- [Data to use]
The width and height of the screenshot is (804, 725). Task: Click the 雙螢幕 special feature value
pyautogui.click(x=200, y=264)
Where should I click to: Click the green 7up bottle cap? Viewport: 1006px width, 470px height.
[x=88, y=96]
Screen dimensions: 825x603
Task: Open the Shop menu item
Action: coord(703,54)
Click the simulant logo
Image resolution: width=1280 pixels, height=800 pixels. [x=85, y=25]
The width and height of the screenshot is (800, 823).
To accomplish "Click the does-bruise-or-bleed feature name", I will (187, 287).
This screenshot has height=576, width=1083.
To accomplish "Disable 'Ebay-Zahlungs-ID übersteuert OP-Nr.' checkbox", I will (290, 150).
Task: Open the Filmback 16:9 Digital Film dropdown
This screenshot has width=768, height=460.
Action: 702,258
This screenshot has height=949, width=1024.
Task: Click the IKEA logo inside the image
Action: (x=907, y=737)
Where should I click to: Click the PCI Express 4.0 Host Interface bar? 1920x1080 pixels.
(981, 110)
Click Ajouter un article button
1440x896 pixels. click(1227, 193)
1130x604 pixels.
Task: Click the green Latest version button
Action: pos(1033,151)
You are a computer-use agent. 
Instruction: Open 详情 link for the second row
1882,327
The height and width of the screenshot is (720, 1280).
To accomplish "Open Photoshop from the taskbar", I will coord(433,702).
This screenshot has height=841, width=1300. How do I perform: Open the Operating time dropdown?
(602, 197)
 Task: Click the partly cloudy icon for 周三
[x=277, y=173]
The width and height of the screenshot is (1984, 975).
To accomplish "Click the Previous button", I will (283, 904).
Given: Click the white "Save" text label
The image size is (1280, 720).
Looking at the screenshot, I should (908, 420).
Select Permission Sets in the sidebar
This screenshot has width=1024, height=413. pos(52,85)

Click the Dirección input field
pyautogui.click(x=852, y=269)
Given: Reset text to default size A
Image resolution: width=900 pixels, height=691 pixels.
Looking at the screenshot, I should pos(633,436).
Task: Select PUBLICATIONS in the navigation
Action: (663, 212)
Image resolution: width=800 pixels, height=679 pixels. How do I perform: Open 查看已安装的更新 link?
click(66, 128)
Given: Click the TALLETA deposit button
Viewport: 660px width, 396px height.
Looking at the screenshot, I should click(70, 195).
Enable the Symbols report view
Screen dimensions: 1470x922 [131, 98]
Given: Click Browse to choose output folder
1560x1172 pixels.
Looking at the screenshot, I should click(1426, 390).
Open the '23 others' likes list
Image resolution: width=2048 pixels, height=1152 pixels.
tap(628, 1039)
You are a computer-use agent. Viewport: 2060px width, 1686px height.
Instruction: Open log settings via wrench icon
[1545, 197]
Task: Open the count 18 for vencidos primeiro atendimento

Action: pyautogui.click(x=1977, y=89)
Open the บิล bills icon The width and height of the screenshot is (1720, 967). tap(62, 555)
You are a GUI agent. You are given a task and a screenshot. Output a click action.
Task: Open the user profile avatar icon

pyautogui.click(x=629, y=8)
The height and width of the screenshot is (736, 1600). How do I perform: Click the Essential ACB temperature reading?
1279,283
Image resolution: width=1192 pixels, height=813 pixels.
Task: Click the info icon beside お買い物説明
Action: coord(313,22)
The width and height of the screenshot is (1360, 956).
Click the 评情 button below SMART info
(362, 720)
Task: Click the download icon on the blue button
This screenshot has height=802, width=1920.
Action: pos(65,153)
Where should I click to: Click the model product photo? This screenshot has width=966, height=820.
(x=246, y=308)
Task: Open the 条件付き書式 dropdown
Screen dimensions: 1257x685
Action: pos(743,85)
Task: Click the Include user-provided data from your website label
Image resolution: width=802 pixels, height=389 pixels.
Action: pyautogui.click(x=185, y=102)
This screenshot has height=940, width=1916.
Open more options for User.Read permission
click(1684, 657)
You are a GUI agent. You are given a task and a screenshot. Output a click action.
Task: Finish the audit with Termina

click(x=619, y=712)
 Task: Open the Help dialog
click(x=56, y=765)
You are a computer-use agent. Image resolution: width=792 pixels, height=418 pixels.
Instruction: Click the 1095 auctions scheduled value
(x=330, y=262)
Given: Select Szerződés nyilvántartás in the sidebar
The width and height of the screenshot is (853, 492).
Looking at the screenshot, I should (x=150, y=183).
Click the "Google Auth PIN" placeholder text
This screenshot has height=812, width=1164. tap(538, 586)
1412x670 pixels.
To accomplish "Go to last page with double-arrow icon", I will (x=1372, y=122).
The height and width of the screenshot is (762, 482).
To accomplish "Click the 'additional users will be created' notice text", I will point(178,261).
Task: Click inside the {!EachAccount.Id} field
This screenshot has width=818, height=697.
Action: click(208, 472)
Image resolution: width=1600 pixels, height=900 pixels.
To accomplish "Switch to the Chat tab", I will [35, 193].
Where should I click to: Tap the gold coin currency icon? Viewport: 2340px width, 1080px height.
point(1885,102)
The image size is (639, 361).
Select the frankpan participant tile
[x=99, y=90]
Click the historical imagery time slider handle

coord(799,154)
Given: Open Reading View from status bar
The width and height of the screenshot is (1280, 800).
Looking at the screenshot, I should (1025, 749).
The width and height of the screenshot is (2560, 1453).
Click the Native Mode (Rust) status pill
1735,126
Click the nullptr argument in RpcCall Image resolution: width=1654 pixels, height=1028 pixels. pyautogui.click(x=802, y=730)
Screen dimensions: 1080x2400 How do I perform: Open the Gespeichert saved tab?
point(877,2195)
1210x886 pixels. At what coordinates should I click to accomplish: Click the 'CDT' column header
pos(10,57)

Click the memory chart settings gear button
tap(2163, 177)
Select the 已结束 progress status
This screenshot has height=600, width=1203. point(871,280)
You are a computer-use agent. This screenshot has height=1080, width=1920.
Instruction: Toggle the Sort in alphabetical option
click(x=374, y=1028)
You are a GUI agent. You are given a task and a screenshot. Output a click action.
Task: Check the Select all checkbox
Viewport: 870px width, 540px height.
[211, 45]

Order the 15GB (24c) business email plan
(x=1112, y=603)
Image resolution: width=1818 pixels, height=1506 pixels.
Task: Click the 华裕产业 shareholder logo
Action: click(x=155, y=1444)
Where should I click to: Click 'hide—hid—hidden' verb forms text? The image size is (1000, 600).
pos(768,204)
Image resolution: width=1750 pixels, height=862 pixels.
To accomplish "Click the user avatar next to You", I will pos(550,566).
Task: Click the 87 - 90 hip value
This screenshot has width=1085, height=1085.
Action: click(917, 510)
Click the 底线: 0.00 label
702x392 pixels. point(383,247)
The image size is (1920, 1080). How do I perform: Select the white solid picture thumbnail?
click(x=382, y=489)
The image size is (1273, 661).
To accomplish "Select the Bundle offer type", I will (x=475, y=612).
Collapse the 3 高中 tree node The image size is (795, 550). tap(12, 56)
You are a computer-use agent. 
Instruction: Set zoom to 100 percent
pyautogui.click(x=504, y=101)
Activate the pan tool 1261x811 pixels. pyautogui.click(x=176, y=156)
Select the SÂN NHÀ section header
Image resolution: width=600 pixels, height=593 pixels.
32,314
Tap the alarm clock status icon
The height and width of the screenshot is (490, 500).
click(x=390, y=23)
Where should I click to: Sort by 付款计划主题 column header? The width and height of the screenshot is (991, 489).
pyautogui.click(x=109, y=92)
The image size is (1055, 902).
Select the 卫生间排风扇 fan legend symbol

- [Task brief] Copy out all of the records above word for word, keeping every line unchanged and in its original order.

- [The result]
The width and height of the screenshot is (804, 725). Task: Click the 雙螢幕 special feature value
pyautogui.click(x=200, y=264)
Where should I click to: Click the green 7up bottle cap? Viewport: 1006px width, 470px height.
[x=88, y=96]
Screen dimensions: 825x603
Task: Open the Shop menu item
Action: coord(703,54)
Click the simulant logo
Image resolution: width=1280 pixels, height=800 pixels. [x=85, y=25]
The width and height of the screenshot is (800, 823).
To accomplish "Click the does-bruise-or-bleed feature name", I will (187, 287).
This screenshot has height=576, width=1083.
To accomplish "Disable 'Ebay-Zahlungs-ID übersteuert OP-Nr.' checkbox", I will (290, 150).
Task: Open the Filmback 16:9 Digital Film dropdown
This screenshot has width=768, height=460.
Action: 702,258
This screenshot has height=949, width=1024.
Task: Click the IKEA logo inside the image
Action: (x=907, y=737)
Where should I click to: Click the PCI Express 4.0 Host Interface bar? 1920x1080 pixels.
(981, 110)
Click Ajouter un article button
1440x896 pixels. click(1227, 193)
1130x604 pixels.
Task: Click the green Latest version button
Action: pos(1033,151)
You are a computer-use agent. 
Instruction: Open 详情 link for the second row
1882,327
The height and width of the screenshot is (720, 1280).
To accomplish "Open Photoshop from the taskbar", I will coord(433,702).
This screenshot has height=841, width=1300. How do I perform: Open the Operating time dropdown?
(602, 197)
 Task: Click the partly cloudy icon for 周三
[x=277, y=173]
The width and height of the screenshot is (1984, 975).
To accomplish "Click the Previous button", I will (283, 904).
Given: Click the white "Save" text label
The image size is (1280, 720).
Looking at the screenshot, I should (908, 420).
Select Permission Sets in the sidebar
This screenshot has width=1024, height=413. pos(52,85)

Click the Dirección input field
pyautogui.click(x=852, y=269)
Given: Reset text to default size A
Image resolution: width=900 pixels, height=691 pixels.
Looking at the screenshot, I should pos(633,436).
Task: Select PUBLICATIONS in the navigation
Action: (663, 212)
Image resolution: width=800 pixels, height=679 pixels. How do I perform: Open 查看已安装的更新 link?
click(66, 128)
Given: Click the TALLETA deposit button
Viewport: 660px width, 396px height.
Looking at the screenshot, I should click(70, 195).
Enable the Symbols report view
Screen dimensions: 1470x922 [131, 98]
Given: Click Browse to choose output folder
1560x1172 pixels.
Looking at the screenshot, I should click(1426, 390).
Open the '23 others' likes list
Image resolution: width=2048 pixels, height=1152 pixels.
tap(628, 1039)
You are a computer-use agent. Viewport: 2060px width, 1686px height.
Instruction: Open log settings via wrench icon
[1545, 197]
Task: Open the count 18 for vencidos primeiro atendimento

Action: pyautogui.click(x=1977, y=89)
Open the บิล bills icon The width and height of the screenshot is (1720, 967). tap(62, 555)
You are a GUI agent. You are given a task and a screenshot. Output a click action.
Task: Open the user profile avatar icon

pyautogui.click(x=629, y=8)
The height and width of the screenshot is (736, 1600). How do I perform: Click the Essential ACB temperature reading?
1279,283
Image resolution: width=1192 pixels, height=813 pixels.
Task: Click the info icon beside お買い物説明
Action: coord(313,22)
The width and height of the screenshot is (1360, 956).
Click the 评情 button below SMART info
(362, 720)
Task: Click the download icon on the blue button
This screenshot has height=802, width=1920.
Action: pos(65,153)
Where should I click to: Click the model product photo? This screenshot has width=966, height=820.
(x=246, y=308)
Task: Open the 条件付き書式 dropdown
Screen dimensions: 1257x685
Action: pos(743,85)
Task: Click the Include user-provided data from your website label
Image resolution: width=802 pixels, height=389 pixels.
Action: pyautogui.click(x=185, y=102)
This screenshot has height=940, width=1916.
Open more options for User.Read permission
click(1684, 657)
You are a GUI agent. You are given a task and a screenshot. Output a click action.
Task: Finish the audit with Termina

click(x=619, y=712)
 Task: Open the Help dialog
click(x=56, y=765)
You are a computer-use agent. Image resolution: width=792 pixels, height=418 pixels.
Instruction: Click the 1095 auctions scheduled value
(x=330, y=262)
Given: Select Szerződés nyilvántartás in the sidebar
The width and height of the screenshot is (853, 492).
Looking at the screenshot, I should (x=150, y=183).
Click the "Google Auth PIN" placeholder text
This screenshot has height=812, width=1164. tap(538, 586)
1412x670 pixels.
To accomplish "Go to last page with double-arrow icon", I will (x=1372, y=122).
The height and width of the screenshot is (762, 482).
To accomplish "Click the 'additional users will be created' notice text", I will point(178,261).
Task: Click inside the {!EachAccount.Id} field
This screenshot has width=818, height=697.
Action: click(208, 472)
Image resolution: width=1600 pixels, height=900 pixels.
To accomplish "Switch to the Chat tab", I will [35, 193].
Where should I click to: Tap the gold coin currency icon? Viewport: 2340px width, 1080px height.
point(1885,102)
The image size is (639, 361).
Select the frankpan participant tile
[x=99, y=90]
Click the historical imagery time slider handle

coord(799,154)
Given: Open Reading View from status bar
The width and height of the screenshot is (1280, 800).
Looking at the screenshot, I should (1025, 749).
The width and height of the screenshot is (2560, 1453).
Click the Native Mode (Rust) status pill
1735,126
Click the nullptr argument in RpcCall Image resolution: width=1654 pixels, height=1028 pixels. pyautogui.click(x=802, y=730)
Screen dimensions: 1080x2400 How do I perform: Open the Gespeichert saved tab?
point(877,2195)
1210x886 pixels. At what coordinates should I click to accomplish: Click the 'CDT' column header
pos(10,57)

Click the memory chart settings gear button
tap(2163, 177)
Select the 已结束 progress status
This screenshot has height=600, width=1203. point(871,280)
You are a computer-use agent. This screenshot has height=1080, width=1920.
Instruction: Toggle the Sort in alphabetical option
click(x=374, y=1028)
You are a GUI agent. You are given a task and a screenshot. Output a click action.
Task: Check the Select all checkbox
Viewport: 870px width, 540px height.
[211, 45]

Order the 15GB (24c) business email plan
(x=1112, y=603)
Image resolution: width=1818 pixels, height=1506 pixels.
Task: Click the 华裕产业 shareholder logo
Action: click(x=155, y=1444)
Where should I click to: Click 'hide—hid—hidden' verb forms text? The image size is (1000, 600).
pos(768,204)
Image resolution: width=1750 pixels, height=862 pixels.
To accomplish "Click the user avatar next to You", I will pos(550,566).
Task: Click the 87 - 90 hip value
This screenshot has width=1085, height=1085.
Action: click(917, 510)
Click the 底线: 0.00 label
702x392 pixels. point(383,247)
The image size is (1920, 1080). How do I perform: Select the white solid picture thumbnail?
click(x=382, y=489)
The image size is (1273, 661).
To accomplish "Select the Bundle offer type", I will (x=475, y=612).
Collapse the 3 高中 tree node The image size is (795, 550). tap(12, 56)
You are a computer-use agent. 
Instruction: Set zoom to 100 percent
pyautogui.click(x=504, y=101)
Activate the pan tool 1261x811 pixels. pyautogui.click(x=176, y=156)
Select the SÂN NHÀ section header
Image resolution: width=600 pixels, height=593 pixels.
32,314
Tap the alarm clock status icon
The height and width of the screenshot is (490, 500).
click(x=390, y=23)
Where should I click to: Sort by 付款计划主题 column header? The width and height of the screenshot is (991, 489).
pyautogui.click(x=109, y=92)
The image size is (1055, 902).
Select the 卫生间排风扇 fan legend symbol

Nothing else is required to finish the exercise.